My name is Leah and we are conducting an interview with Max Garcia and the date is May 9th, 2002, and the location is San Francisco, California, and the interviewers are the Oral History class, the teacher is Deborah Dent-Samake and the cameraman is Howard Levin.

We would like to get a sense of your childhood and the way you lived before the rise of Hitler, so can you describe how you lived as a child.

In Amsterdam where I was born, in Holland, we lived in a blue collar neighborhood. I'll begin by describing to you what our apartment looked like which was a walk-up apartment. It was three stories up - ground, first, second, and third. The only convenience for the people on the third floor was a dumbwaiter, whereby you could put your groceries on the dumbwaiter, go upstairs, and pull them up. My sister and I lived in one bedroom, because there was only two bedrooms in the place. It only had a water closet, a toilet. It had no showers, no hot water, none of the convenience that you are acquainted with here. We had a very kitchen, which was a sink, cold water, and a little top next to the sink. There was another little table where there were two gas burners where my mother did the cooking. That was it. There was no linen closet that I can recall, there were no built-in closets in the apartment. I think my mother and my father had one armoire, which is a vertical coat closet. We walked up the stairs everyday, down, and up and down. All our playing was done in the street in front of the house or around the corner.

When we had to go shower we went to the public bathroom which was a block away. We would go shower, men in one section, women in another section. When you were a small boy you went with your mother into the women's section. And we did that once a week. You wore the same clothes every day of the week until Saturday, when you went to the shower or to the bathhouse and then you got a new set of, or, clean set of clothes for the next week. So, basically, I had two sets of clothes, and that's the best recollection I have of my time growing up as a very youngster.

What sort of school did you attend?

We attended grammar school, which was a block and a half away from my apartment. There were two grammar schools adjacent to each other. The school that I went to was called the Graaf Floris School. Count Floris was a very important personage in Dutch history. It was located on a little, round, oval square, which was basically a garden concept, opposite the school. While I was going to school, they built old folks' housing which was one story houses with little garden plots in front. It was a sixth grade school, from first through sixth.

And the teacher, every class started with a teacher, and that teacher stayed with the class for all of the six years, and she or he taught us everything--grammar, Dutch, arithmetic, reading, writing, all of the things, history, that teacher was totally, it was a total teacher. She or he would know after about one year, what each of these students were capable of that were in his or her charge, and, in my case, the lady who was my teacher lived about four blocks away from the school, in a house that she and her husband had, a very, very small like, expanded cabin.

If you were sick or missed a week of school or two or three days of school, because of a cold or what have you, she would take you after school to her house, and would bring you up to date of all the classes that you had missed while you were sick, and she would give you milk and cookies, and this became like a second parent to you. And I dare say, this woman had a tremendous influence on my life that I still, in many ways, adhere to.

What chores did you have to do?

(Screen grounding rows)

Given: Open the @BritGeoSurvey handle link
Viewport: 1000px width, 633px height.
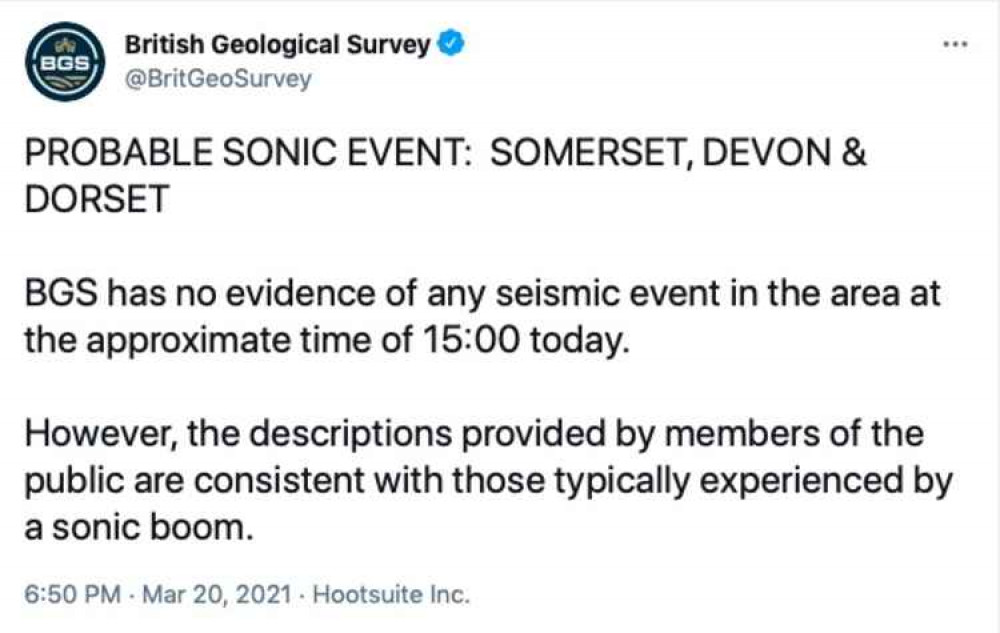Looking at the screenshot, I should (218, 79).
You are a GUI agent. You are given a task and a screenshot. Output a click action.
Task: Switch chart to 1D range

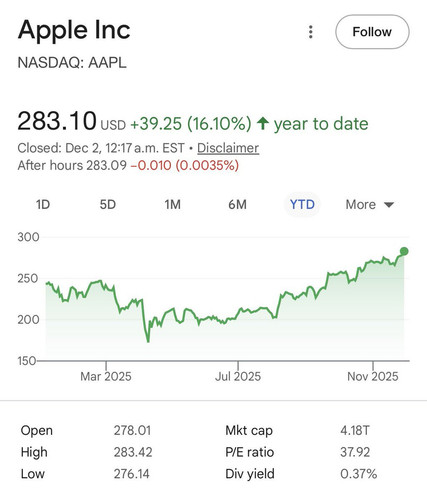tap(43, 204)
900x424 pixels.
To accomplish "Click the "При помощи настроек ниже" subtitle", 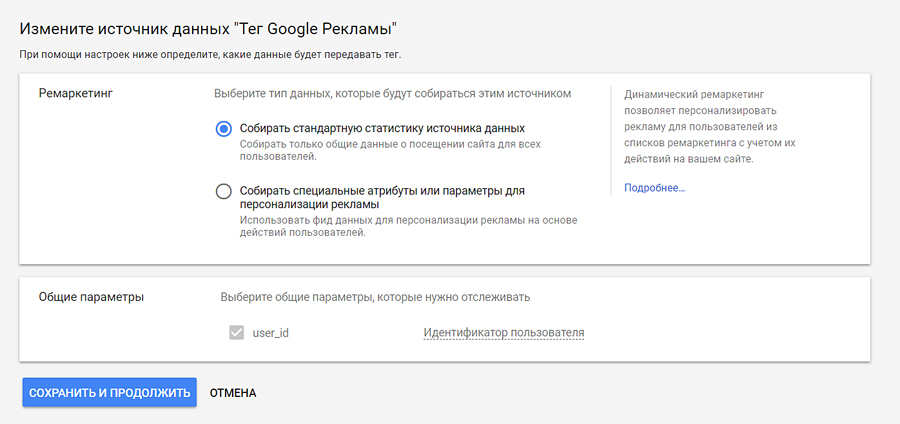I will click(x=217, y=54).
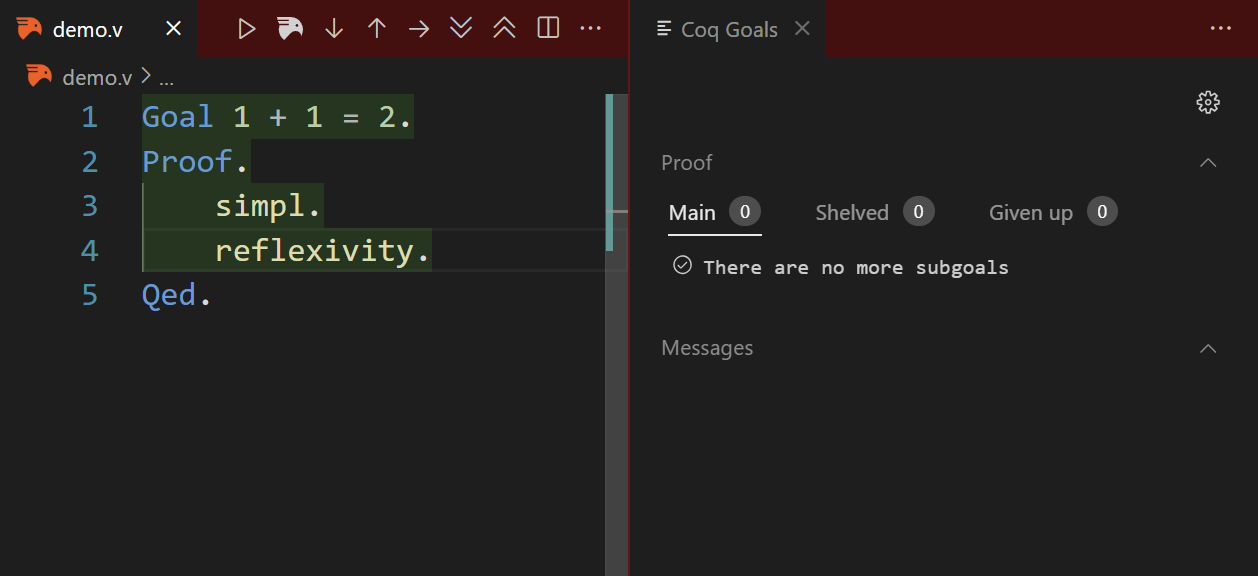The width and height of the screenshot is (1258, 576).
Task: Interpret to point with right arrow
Action: coord(419,29)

**Problem statement**:
Answer these questions from the interview:
1. What was the name of the grammar school Max Garcia attended?
2. How often did the family go to the public bathhouse to shower?
3. About how far from the school did his teacher live?

**Result of this task**:
1. The Graaf Floris School.
2. Once a week.
3. About four blocks away.